Below are some records. Reproduce them exactly from their first line through the line with "The height and width of the screenshot is (880, 1372).", inclusive.
(Source records)
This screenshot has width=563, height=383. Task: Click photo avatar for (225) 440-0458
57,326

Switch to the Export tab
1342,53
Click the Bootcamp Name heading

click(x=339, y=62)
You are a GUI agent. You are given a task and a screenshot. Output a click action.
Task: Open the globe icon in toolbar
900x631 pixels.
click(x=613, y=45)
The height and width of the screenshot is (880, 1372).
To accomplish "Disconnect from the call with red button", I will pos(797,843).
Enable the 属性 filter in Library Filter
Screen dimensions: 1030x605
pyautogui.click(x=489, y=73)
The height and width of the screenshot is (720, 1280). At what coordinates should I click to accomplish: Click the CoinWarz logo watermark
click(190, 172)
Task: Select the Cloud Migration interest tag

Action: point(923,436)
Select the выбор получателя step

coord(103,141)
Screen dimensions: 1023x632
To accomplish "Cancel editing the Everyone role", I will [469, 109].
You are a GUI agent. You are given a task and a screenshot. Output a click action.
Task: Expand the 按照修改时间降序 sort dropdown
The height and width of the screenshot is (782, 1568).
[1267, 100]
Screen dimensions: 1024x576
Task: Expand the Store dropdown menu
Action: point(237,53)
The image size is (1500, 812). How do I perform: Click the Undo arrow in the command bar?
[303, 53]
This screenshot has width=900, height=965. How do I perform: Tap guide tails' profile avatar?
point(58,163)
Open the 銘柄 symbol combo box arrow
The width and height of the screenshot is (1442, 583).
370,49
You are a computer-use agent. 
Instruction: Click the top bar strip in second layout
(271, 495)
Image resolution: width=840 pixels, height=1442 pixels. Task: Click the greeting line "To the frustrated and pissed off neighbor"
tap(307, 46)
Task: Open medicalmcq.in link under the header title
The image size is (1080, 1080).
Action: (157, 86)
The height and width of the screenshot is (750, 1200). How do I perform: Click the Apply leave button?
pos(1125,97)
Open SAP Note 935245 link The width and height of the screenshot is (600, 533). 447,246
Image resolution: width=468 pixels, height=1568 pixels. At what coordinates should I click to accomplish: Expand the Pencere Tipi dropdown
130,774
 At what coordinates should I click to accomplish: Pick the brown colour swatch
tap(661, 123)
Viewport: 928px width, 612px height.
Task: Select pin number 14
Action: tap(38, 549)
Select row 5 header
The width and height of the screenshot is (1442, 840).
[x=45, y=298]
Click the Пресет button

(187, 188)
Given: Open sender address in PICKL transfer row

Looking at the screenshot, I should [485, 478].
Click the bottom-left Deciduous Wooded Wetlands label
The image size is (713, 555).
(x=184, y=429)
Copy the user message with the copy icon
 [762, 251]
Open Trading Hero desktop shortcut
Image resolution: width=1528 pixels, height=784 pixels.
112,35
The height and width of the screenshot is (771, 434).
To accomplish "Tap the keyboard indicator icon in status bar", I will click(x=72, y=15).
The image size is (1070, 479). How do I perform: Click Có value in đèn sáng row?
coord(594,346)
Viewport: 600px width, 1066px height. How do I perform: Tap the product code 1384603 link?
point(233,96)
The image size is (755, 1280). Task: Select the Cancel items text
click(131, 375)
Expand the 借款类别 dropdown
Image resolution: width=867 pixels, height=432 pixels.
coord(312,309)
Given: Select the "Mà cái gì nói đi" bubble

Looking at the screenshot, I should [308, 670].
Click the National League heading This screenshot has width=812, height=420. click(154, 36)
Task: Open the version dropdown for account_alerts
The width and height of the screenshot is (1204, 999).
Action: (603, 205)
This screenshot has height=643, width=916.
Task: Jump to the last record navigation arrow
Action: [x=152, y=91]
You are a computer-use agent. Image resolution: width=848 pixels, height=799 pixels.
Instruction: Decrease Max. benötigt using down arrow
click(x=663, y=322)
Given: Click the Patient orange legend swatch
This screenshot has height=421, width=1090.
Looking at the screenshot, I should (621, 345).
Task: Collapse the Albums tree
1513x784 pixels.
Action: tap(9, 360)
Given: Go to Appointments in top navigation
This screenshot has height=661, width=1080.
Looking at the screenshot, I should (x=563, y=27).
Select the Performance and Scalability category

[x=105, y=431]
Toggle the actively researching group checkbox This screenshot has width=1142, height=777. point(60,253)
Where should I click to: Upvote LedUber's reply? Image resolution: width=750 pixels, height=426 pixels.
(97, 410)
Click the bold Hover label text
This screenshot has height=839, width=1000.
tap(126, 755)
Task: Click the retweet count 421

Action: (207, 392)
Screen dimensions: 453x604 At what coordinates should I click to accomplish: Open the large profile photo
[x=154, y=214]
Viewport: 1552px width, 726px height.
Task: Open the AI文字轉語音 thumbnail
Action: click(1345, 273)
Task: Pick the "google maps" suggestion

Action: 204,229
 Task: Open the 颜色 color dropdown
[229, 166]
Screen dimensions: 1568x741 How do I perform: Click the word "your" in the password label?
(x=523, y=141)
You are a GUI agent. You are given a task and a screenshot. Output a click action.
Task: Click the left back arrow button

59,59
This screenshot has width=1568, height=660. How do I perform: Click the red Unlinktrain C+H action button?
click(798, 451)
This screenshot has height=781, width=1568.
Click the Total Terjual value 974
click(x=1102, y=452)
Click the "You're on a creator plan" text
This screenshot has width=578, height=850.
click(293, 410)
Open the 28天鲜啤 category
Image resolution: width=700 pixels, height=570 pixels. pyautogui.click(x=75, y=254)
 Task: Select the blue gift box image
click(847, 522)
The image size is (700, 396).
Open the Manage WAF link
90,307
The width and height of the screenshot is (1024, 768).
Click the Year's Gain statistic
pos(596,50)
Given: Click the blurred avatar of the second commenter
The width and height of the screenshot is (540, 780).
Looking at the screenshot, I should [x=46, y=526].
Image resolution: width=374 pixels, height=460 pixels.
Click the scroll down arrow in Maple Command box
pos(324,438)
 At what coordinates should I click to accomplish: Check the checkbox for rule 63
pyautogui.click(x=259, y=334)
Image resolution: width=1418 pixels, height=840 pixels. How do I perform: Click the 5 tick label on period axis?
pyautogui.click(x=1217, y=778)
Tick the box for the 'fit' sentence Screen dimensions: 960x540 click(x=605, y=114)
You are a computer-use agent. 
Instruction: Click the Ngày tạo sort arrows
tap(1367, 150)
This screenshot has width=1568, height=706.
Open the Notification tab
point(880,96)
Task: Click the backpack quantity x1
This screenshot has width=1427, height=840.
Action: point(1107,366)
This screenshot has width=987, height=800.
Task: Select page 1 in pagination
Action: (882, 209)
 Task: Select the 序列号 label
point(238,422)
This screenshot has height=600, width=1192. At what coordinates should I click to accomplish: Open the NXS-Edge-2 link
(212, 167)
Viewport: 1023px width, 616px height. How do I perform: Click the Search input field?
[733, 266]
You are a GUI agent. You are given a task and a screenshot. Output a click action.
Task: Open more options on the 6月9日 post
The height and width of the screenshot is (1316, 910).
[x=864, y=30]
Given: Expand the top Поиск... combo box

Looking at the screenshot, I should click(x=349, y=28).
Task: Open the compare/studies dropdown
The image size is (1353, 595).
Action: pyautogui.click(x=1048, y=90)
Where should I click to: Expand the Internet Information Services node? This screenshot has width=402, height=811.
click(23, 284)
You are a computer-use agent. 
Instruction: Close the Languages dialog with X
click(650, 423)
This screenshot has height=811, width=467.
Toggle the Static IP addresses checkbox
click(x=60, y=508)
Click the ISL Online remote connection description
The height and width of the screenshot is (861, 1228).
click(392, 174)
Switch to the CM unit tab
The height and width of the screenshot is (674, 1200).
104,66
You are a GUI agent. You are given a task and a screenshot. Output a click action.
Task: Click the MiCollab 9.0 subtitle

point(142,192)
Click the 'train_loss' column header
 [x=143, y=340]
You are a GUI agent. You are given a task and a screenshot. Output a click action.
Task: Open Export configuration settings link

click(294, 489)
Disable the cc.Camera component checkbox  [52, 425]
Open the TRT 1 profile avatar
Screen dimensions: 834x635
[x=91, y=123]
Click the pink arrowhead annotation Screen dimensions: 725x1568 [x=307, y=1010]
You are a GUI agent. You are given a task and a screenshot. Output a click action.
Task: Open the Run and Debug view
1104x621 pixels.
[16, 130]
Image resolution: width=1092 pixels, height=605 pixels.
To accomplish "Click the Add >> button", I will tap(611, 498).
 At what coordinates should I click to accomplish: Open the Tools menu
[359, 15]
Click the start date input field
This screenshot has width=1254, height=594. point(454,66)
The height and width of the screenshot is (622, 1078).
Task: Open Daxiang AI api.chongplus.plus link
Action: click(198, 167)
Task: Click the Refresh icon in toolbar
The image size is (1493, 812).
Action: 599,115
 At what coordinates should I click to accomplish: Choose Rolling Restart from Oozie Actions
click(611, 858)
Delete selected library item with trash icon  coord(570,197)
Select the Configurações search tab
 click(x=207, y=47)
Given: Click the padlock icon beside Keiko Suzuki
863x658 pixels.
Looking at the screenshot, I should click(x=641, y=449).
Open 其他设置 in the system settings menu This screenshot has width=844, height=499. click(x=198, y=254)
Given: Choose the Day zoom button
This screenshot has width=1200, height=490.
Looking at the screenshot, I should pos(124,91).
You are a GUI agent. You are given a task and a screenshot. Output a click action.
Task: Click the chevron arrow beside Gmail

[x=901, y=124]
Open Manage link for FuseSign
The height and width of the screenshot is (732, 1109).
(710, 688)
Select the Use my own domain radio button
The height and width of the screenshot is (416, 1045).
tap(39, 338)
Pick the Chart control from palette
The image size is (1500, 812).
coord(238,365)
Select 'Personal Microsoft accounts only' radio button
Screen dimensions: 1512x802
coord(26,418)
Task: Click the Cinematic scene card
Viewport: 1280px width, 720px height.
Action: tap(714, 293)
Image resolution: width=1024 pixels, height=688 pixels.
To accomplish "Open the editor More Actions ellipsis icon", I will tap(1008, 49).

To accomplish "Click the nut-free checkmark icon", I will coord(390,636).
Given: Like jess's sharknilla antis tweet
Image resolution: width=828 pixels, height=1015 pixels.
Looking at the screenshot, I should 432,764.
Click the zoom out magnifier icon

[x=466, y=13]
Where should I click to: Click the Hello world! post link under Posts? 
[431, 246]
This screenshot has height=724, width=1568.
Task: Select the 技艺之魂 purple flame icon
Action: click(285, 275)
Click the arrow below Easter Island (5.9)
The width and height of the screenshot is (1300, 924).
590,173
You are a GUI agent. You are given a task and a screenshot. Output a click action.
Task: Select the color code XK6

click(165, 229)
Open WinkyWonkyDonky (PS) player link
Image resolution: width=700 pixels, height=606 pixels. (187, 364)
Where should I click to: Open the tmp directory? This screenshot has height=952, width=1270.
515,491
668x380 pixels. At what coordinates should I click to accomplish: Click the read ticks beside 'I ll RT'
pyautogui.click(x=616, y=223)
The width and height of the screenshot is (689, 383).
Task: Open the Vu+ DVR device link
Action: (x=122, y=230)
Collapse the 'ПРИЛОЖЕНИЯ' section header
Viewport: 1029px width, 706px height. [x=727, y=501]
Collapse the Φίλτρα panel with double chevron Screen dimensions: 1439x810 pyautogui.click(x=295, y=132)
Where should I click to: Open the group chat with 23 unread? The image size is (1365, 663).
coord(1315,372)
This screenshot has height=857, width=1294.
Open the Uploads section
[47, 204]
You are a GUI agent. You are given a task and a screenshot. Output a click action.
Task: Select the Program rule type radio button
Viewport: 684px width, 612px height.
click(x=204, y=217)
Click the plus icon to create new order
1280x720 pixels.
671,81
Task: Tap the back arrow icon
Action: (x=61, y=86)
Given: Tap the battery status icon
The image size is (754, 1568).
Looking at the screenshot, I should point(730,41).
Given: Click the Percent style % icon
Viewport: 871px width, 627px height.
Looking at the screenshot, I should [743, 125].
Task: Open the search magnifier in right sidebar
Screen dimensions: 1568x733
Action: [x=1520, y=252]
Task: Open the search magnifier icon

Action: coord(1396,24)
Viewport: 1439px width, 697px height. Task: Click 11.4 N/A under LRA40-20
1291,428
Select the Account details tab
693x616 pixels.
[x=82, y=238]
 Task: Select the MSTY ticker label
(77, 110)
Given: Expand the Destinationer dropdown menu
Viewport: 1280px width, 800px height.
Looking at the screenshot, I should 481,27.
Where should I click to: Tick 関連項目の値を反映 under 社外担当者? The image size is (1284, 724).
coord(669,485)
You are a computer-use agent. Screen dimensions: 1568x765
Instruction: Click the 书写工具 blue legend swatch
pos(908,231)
(End Source records)
#### [Solution]
This screenshot has width=563, height=383. Task: Click photo avatar for (225) 440-0458
57,326

Switch to the Export tab
1342,53
Click the Bootcamp Name heading

click(x=339, y=62)
You are a GUI agent. You are given a task and a screenshot. Output a click action.
Task: Open the globe icon in toolbar
900x631 pixels.
click(x=613, y=45)
The height and width of the screenshot is (880, 1372).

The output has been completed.